How do I filter data in one series using another series as the filter?-CodePudding

I have a dataframe that contains sales data. It looks something like this:

import pandas as pd
df = pd.DataFrame({'order_id': ['A1', 'A2', 'A3', 'A4', 'A5'], 
                   'customer_id': ['C1', 'C2', 'C3', 'C4', 'C5'], 
                   'store': ['Hardware1', 'Grocery3', 'Beauty5', 'Pet2', 'Electronics4'],
                   'price': [20.59, 38.97, 56.84, 89.88, 156.64],
                   'rating': [5, 4, 3,'NA',4]})

I am looking to give a promotional offer to stores that meet the following conditions:

The store must have more than 30 ratings in the dataframe
The store must have an average rating greater than 4

Once both conditions are met, I want to return the stores that met the above two conditions, so I know which stores could receive promotional offers.

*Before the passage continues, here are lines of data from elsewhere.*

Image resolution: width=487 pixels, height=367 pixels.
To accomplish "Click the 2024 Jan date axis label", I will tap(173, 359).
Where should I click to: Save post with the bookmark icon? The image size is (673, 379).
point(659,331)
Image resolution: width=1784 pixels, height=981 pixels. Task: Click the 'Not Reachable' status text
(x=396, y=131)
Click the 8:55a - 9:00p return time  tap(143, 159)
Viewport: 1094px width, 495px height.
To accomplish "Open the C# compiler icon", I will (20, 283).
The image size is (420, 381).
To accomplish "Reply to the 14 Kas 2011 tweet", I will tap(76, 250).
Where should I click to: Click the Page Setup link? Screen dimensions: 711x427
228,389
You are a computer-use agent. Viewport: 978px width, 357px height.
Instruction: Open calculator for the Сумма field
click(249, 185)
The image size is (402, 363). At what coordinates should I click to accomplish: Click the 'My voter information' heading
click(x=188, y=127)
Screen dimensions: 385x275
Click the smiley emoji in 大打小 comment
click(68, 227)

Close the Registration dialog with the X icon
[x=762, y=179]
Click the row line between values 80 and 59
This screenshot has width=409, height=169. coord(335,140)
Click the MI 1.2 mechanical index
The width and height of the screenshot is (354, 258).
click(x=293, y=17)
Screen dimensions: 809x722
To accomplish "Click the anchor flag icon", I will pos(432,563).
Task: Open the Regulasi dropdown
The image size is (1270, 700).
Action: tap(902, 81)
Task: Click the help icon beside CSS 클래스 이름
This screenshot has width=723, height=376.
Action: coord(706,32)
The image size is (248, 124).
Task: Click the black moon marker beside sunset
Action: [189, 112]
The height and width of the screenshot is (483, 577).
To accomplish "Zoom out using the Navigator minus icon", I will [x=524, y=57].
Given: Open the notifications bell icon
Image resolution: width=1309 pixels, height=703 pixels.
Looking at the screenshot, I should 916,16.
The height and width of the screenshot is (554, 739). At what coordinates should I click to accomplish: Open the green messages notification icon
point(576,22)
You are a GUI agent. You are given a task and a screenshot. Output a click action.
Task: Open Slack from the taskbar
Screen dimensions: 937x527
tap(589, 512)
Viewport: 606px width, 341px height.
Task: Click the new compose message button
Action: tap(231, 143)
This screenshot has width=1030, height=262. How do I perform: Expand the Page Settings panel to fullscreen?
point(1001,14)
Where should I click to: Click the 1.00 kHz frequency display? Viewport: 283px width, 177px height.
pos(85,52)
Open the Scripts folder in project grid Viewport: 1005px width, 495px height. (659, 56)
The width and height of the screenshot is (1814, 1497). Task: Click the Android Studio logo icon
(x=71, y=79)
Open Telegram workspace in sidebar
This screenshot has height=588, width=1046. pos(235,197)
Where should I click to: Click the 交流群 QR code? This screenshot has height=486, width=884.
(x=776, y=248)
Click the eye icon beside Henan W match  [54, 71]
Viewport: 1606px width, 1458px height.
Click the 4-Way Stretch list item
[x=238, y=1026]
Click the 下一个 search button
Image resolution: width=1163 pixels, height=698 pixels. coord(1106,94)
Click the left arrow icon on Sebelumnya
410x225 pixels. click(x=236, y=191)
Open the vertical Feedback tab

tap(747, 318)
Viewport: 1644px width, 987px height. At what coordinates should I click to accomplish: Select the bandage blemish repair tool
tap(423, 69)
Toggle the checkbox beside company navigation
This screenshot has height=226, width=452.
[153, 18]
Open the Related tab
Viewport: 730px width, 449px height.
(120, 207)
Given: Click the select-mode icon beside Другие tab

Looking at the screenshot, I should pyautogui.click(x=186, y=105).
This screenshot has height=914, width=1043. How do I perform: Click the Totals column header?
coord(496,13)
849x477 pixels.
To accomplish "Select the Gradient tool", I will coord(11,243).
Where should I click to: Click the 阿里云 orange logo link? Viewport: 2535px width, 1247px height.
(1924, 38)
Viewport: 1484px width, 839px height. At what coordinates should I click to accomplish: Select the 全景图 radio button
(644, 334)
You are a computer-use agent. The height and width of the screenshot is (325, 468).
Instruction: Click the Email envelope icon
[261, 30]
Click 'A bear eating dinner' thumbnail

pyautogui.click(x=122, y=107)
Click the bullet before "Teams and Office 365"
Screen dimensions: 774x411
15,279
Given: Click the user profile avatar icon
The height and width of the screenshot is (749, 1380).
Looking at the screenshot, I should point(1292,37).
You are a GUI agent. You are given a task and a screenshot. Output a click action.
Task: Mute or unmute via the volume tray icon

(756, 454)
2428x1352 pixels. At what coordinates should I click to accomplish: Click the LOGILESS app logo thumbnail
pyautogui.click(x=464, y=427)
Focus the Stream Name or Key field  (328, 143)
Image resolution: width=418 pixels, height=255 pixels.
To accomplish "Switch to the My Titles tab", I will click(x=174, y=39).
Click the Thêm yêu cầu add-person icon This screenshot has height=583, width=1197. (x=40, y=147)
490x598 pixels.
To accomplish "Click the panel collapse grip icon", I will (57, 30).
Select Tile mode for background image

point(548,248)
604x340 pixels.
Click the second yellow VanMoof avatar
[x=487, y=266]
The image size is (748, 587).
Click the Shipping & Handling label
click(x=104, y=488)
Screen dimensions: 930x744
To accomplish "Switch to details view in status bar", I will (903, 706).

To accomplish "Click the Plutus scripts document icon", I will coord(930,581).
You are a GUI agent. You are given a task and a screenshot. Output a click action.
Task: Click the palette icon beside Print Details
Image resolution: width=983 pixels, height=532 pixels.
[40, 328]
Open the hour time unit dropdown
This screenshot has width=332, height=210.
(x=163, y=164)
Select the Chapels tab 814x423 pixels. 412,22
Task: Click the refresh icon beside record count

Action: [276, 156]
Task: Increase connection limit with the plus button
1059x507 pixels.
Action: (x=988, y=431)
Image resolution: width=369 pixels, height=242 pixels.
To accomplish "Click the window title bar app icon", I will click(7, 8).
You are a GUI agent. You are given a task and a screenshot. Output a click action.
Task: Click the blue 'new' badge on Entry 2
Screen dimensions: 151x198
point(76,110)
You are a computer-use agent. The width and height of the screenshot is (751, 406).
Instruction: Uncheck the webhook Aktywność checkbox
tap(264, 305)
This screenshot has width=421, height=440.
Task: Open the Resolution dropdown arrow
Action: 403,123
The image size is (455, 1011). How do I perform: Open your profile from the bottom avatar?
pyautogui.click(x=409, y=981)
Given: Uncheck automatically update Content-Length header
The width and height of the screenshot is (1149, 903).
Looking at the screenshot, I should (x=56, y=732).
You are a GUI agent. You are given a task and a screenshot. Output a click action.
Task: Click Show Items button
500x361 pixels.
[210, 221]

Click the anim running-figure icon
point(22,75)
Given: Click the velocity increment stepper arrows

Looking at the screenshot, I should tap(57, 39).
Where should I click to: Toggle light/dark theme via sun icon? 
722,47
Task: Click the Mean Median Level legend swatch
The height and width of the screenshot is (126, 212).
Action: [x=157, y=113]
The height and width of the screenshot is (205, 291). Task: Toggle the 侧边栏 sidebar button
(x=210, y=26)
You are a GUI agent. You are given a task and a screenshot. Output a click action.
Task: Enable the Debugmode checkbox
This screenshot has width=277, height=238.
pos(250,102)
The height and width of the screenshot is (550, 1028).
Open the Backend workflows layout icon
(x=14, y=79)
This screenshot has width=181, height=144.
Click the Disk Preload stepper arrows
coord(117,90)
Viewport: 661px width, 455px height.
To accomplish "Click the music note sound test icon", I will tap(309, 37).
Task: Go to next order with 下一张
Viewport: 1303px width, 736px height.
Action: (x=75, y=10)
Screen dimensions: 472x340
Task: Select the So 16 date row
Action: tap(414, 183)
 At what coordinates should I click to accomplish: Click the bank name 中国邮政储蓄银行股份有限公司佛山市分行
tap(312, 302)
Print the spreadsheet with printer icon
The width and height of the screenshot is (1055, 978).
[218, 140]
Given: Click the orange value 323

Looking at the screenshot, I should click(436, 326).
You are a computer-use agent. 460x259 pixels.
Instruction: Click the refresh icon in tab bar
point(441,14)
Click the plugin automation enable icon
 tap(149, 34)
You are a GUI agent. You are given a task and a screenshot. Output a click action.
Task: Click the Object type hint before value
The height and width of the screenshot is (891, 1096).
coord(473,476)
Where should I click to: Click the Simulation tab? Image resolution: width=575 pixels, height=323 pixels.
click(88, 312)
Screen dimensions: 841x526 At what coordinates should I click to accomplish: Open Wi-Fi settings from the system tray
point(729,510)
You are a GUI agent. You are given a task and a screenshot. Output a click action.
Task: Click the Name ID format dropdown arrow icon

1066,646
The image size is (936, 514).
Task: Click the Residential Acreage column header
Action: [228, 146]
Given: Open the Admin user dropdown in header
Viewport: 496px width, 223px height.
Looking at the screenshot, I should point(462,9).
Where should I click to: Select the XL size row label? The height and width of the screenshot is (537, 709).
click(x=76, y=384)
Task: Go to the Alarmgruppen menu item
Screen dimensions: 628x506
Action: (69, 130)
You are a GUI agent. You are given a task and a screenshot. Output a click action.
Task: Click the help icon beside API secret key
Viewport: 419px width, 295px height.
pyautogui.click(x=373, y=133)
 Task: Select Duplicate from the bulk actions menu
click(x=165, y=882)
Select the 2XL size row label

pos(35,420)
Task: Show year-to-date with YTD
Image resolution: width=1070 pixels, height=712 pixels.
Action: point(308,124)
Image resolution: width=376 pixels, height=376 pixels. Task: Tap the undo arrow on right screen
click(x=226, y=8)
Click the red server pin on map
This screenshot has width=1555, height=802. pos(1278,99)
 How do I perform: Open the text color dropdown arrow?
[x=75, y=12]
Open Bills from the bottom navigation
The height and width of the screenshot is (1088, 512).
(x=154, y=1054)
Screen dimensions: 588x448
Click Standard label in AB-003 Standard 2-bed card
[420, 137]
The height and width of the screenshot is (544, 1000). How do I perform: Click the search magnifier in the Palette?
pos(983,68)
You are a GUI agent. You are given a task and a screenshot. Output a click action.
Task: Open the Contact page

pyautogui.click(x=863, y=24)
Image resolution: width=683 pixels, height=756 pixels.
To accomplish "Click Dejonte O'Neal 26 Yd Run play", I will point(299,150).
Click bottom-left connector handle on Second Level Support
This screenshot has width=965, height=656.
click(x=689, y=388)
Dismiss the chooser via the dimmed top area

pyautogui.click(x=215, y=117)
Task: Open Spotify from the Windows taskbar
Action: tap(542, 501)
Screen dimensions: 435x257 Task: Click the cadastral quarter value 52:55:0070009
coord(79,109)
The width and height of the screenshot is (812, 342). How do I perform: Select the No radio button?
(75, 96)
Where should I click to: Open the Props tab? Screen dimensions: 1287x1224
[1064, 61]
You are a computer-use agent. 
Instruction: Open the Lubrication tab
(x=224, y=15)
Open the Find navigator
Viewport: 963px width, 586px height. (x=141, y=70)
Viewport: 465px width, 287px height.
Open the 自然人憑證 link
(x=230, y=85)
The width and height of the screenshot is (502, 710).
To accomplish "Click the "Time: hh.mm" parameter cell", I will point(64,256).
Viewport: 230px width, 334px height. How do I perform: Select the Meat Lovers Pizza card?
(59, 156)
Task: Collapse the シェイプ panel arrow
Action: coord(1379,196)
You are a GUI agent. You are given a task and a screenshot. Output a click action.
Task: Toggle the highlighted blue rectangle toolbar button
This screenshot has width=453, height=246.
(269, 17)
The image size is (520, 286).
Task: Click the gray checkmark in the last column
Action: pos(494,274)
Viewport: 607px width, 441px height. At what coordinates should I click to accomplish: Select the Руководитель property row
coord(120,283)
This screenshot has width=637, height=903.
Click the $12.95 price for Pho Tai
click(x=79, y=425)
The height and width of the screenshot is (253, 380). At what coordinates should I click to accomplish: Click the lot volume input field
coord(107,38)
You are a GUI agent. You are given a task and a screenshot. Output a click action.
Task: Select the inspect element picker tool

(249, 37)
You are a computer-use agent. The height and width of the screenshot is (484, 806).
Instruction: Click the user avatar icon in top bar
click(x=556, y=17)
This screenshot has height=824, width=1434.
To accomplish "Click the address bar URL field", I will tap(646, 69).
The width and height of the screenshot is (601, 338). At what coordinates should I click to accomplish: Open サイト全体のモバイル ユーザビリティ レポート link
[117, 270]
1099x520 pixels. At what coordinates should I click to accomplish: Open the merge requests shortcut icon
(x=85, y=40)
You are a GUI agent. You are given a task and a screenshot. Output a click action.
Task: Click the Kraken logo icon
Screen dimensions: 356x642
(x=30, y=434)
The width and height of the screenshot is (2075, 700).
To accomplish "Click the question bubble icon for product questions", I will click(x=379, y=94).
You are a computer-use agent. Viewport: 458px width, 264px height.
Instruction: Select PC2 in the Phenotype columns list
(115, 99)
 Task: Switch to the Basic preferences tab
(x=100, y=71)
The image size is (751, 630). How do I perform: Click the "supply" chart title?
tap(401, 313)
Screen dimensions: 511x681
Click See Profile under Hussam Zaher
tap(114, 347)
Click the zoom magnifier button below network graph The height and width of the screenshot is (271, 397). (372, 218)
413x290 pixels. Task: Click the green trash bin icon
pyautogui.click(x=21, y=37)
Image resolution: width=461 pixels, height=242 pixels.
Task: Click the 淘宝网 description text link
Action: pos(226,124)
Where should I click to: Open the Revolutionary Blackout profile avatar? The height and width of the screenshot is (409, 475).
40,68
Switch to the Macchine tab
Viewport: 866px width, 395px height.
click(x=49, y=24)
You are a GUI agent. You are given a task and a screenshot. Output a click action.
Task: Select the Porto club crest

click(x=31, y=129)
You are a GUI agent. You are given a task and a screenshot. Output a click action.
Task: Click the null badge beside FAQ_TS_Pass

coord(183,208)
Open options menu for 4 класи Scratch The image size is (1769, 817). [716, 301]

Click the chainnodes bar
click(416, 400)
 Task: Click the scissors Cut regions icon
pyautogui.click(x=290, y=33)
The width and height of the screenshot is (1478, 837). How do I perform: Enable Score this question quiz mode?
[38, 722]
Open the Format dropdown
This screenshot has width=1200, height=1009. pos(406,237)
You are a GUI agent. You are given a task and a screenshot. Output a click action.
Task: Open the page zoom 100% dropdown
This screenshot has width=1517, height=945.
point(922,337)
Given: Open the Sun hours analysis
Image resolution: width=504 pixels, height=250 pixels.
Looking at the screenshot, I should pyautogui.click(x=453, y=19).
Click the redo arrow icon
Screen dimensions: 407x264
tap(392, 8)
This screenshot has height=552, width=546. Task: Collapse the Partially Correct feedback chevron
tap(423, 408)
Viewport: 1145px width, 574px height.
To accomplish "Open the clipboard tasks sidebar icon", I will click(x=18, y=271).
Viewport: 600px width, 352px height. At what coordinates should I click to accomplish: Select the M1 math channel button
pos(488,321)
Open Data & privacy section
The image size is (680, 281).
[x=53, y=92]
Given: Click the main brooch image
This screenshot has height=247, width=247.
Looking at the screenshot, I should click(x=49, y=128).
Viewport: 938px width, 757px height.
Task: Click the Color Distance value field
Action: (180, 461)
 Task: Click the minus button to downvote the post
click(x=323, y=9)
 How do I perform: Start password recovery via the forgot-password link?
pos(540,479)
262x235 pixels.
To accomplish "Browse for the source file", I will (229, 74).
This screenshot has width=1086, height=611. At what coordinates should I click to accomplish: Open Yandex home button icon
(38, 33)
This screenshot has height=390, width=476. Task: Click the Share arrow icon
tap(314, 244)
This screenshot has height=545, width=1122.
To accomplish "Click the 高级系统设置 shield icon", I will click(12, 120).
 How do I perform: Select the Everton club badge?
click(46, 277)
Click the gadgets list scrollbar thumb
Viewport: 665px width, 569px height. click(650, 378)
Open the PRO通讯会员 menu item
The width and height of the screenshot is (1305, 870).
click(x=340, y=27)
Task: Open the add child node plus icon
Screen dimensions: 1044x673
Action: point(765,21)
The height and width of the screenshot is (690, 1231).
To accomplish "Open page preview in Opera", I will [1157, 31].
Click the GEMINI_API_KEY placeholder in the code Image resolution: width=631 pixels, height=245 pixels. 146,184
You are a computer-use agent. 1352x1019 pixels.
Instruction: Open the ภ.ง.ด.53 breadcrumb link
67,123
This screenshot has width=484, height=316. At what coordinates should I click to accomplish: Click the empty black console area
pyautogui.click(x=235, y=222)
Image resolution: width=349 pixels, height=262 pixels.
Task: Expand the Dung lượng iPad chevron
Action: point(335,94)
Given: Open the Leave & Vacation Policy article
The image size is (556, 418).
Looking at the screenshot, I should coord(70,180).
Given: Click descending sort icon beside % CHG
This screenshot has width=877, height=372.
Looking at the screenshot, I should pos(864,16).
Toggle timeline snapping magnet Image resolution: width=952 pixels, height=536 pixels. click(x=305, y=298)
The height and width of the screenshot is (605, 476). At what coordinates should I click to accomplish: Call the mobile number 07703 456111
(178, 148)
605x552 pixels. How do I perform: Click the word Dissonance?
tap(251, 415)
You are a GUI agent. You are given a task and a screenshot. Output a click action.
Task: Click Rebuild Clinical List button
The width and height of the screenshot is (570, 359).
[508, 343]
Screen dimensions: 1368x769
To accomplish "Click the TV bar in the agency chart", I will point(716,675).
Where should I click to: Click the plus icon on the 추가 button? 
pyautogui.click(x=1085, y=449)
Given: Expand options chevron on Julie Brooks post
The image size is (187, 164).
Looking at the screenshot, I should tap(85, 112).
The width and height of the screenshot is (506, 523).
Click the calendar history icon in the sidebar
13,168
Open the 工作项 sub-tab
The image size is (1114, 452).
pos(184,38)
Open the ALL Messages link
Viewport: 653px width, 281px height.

I'm stumped at what's the best way to break down the data to accomplish this. I was thinking of starting with creating a subset of the dataframe with the data I need, which would look like:

promo = df[['store', 'rating']]

After that, I'm not sure what's best to do. I'm not sure if I should create a function that will determine an average rating and use the function with .apply() method on 'store'. However, I am not sure if a function makes sense since I don't know how to account for the store when determining average ratings. I was thinking of:

promo.groupby('store')['rating']

However, until I clean 'rating' to deal with or ignore NA values, I don't know if that makes sense either. I also thought about using .where() however, I don't know what I would define as a filter to apply to the 'store' series.

Any thoughts would be appreciated.

CodePudding user response：

You can use GroupBy.count to count number ratings for each group and GroupBy.mean. Pandas has GroupBy.agg to aggregate the data. We use count and mean to aggregate data in each group.

#Convert 'NA' to NaN
df['rating'] = df['rating'].replace('NA', np.nan) #dtype is float here.
# To maintain ints we have to use `.astype('Int64') which supports Nullable int.
# df['rating'] = df['rating'].replace('NA', np.nan).astype('Int64') # Capital I.

# `count` doesn't include NA values.
stores = df.groupby('store')['rating'].agg(('count', 'mean')).reset_index()
m = stores['count'].gt(30) & stores['mean'].gt(4) # Stores with more than 30
                                                  # rating and avg. rating > 4
out = stores.loc[m, "store"]